The original DC-link voltage is reduced from the generated set voltage to produce an error voltage, V_err [3]. At any instant ‘n,’ the error voltage is:

$$V_{{{\text{err}}}} \left( n \right) = V_{{{\text{dc}}}}^{*} \left( n \right) - V_{{{\text{dC}}}} \left( n \right)$$

(2)

The error voltage is provided to a PI controller to develop a regulated voltage output, V_cd as:

$$V_{{{\text{cd}}}} \left( n \right) = V_{{{\text{err}}}} \left( {n - 1} \right) + k_{{{\text{vp}}}} *\left\{ {V_{{{\text{err}}}} \left( n \right) - V_{{{\text{err}}}} \left( {n - 1} \right)} \right\} + k_{{{\text{vi}}}} *V_{{{\text{err}}}} \left( n \right)$$

(3)

where \(k_{{{\text{vp}}}} \,{\text{and}}\,k_{{\text{vi }}}\) represent the PI controller gains. Lastly, the regulated voltage output (\(V_{{{\text{cd}}}}\)) is juxtaposed with a carrier wave of large frequency, \(m_{{\text{d}}} \left( t \right)\), to make firing signals for the converter’s switch [1,2,3,4, 11].

$$m_{{\text{d}}} \left( t \right) < V_{{{\text{cd}}}} \left( t \right),\,\,{\text{then}}\,S_{{\text{w}}} = 1,\,\,{\text{else}}\,S_{{\text{w}}} = 0$$

(4)

where S_w represents the gating signal for the converter switch.

4.2 Sensorless BLDCM Control

Sensored BLDCM control necessitates hall-effect sensors to determine the rotor’s position each 60° for each phase’s efficient current commutation. The sensors increase the drive system’s bulkiness and expense [3, 11]. A sensorless BLDCM control technique is employed in the proposed work, making the drive system compact and economical. It is based on identifying the switching instant when the un-energized phase’s BEMF crosses zero [4, 6,7,8, 14,15,16, 19]. The zero- crossing is utilized to generate the gating sequence. The BEMF of a phase is measured when it crosses zero when that phase is un-energized. The phase voltage of that un-energized phase is equal to the neutral voltage [11]. The zero-crossing point is to be shifted 30° electrical in phase to derive the gating sequence [4, 6]. As the neutral-point voltage is not physically available for these motors, this voltage signal can be regenerated in software by determining the arithmetic mean of the values of three simultaneously sampled BEMF signals, as given by Eq. (5). The redeveloped motor-neutral voltage is then compared to each BEMF signal to identify the zero-crossing events. The zero-crossing point is achieved when the BEMF signals are equal to this regenerated motor-neutral-point voltage [21].

$$V_{{\text{n}}} = \left( {e_{a} + e_{b} + e_{c} } \right)/3$$

(5)

where V_n is the motor-neutral voltage, e_a, e_b, and e_c are BEMF voltages of phases a, b, and c.

5 Simulation Results and Discussions

The Simulink package of MATLAB software is used to conduct the simulation of the proposed drive. The drive response is analyzed for various speeds, motor loads, and source voltages. Motor parameters, including the rotor speed (N), electromagnetic BEMF (e_a), torque (T_e), and motor current (i_a), are studied for the evaluation of the drive response. The converter parameters, including the DC-link voltage, capacitor voltages, and inductor currents, are investigated to study the SCBB converter’s behavior. Power quality metrics like source current distortion and power factor are observed. The maximum voltage and current stresses on the switch of the SCBB converter are determined to fix the ratings of the switch. Table 1 depicts the simulation circuit parameters of the SCBB converter [1].

• [Prompt] Condense the paragraph of the excerpt above that begins "The Simulink package of MATLAB software" into a bulleted list that keeps its main facts.

• [Stored data]
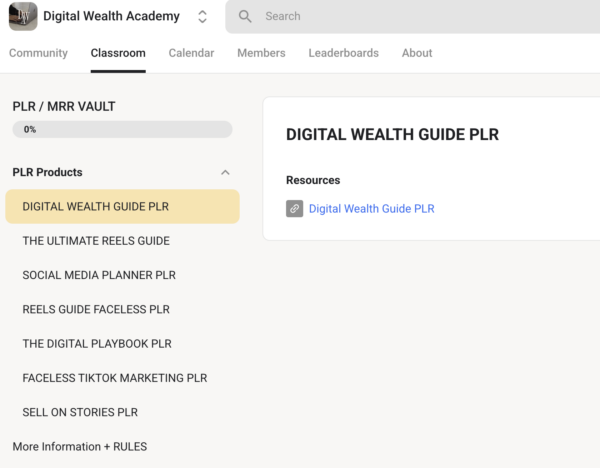Click the magnifying glass search icon
The width and height of the screenshot is (600, 468).
245,17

• [Correct answer]
- The proposed drive is simulated in the Simulink package of MATLAB.
- The drive response is analyzed at various speeds, motor loads, and source voltages.
- Motor parameters examined: rotor speed (N), electromagnetic BEMF (e_a), torque (T_e), and motor current (i_a).
- SCBB converter behavior is studied through the DC-link voltage, capacitor voltages, and inductor currents.
- Power quality metrics observed: source current distortion and power factor.
- Maximum voltage and current stresses on the SCBB converter switch are determined to fix the switch ratings.
- Table 1 lists the simulation circuit parameters of the SCBB converter.